Start of PROVIDED DATA

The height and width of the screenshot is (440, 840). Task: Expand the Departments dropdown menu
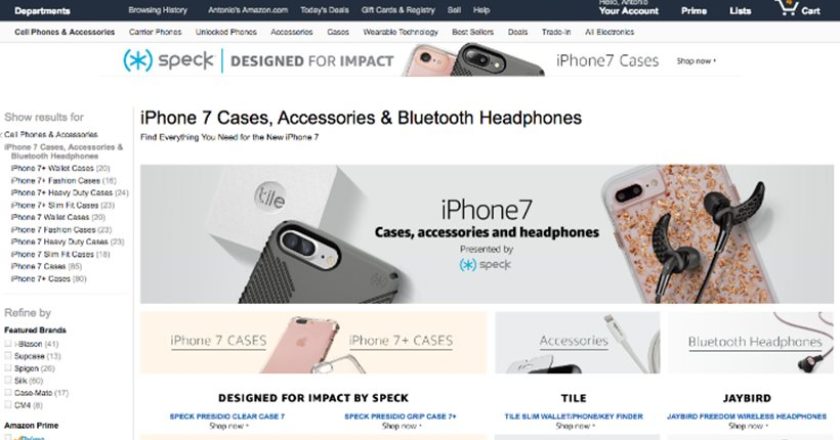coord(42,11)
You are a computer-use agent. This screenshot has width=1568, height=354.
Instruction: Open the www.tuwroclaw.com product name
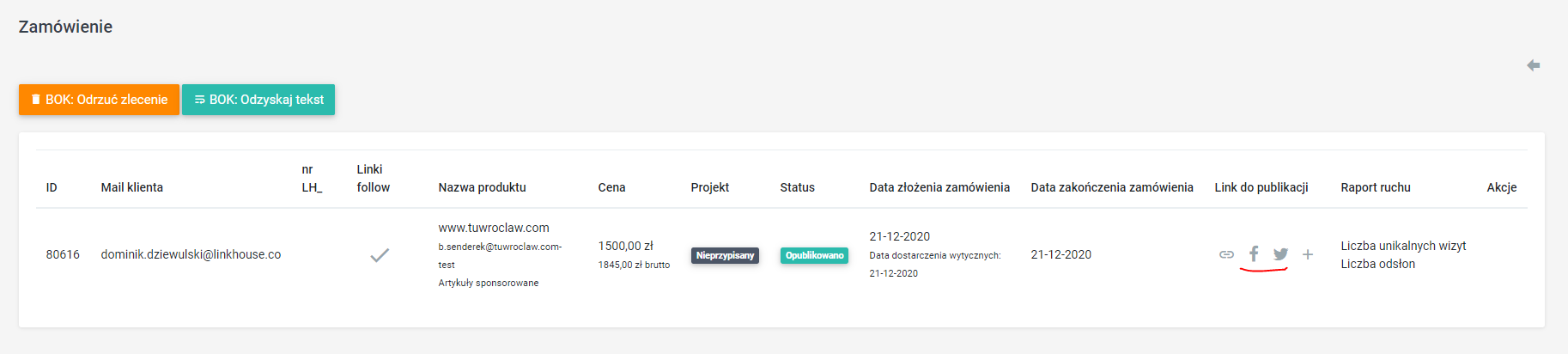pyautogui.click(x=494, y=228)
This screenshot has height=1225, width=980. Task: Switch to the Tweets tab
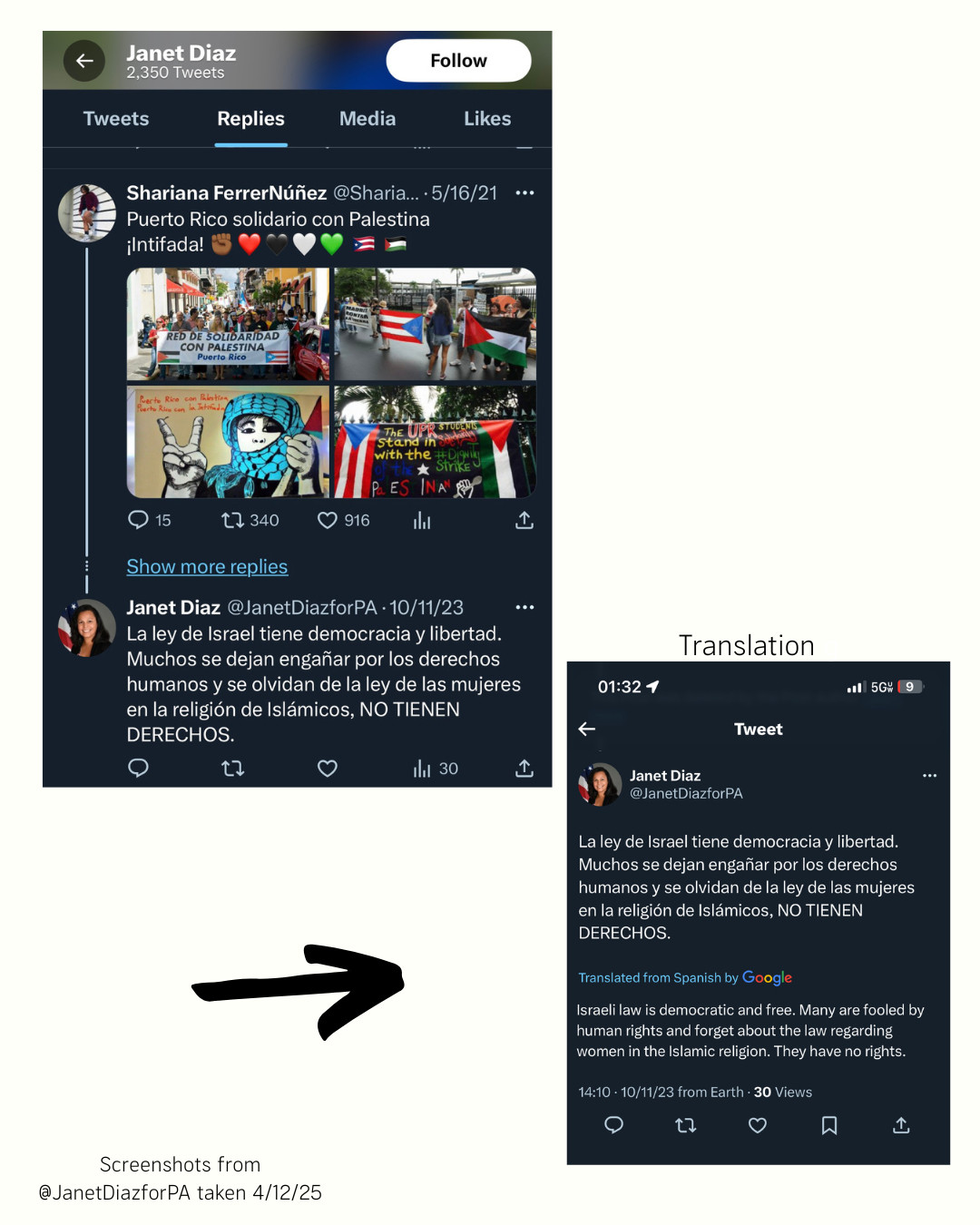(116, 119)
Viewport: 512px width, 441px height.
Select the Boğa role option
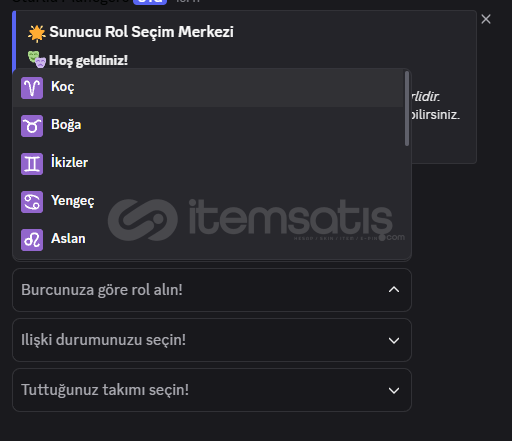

End of PROVIDED DATA

[DIRECTIVE]
Please write out the records above again, swapping "screenshot" for "screen capture" wherever it appears and changing nothing else. Leave the pictures out.

[THE RESULT]
The height and width of the screen capture is (440, 840). Task: Expand the Departments dropdown menu
coord(42,11)
You are a computer-use agent. This screen capture has width=1568, height=354.
Instruction: Open the www.tuwroclaw.com product name
pyautogui.click(x=494, y=228)
This screen capture has height=1225, width=980. Task: Switch to the Tweets tab
(116, 119)
Viewport: 512px width, 441px height.
Select the Boğa role option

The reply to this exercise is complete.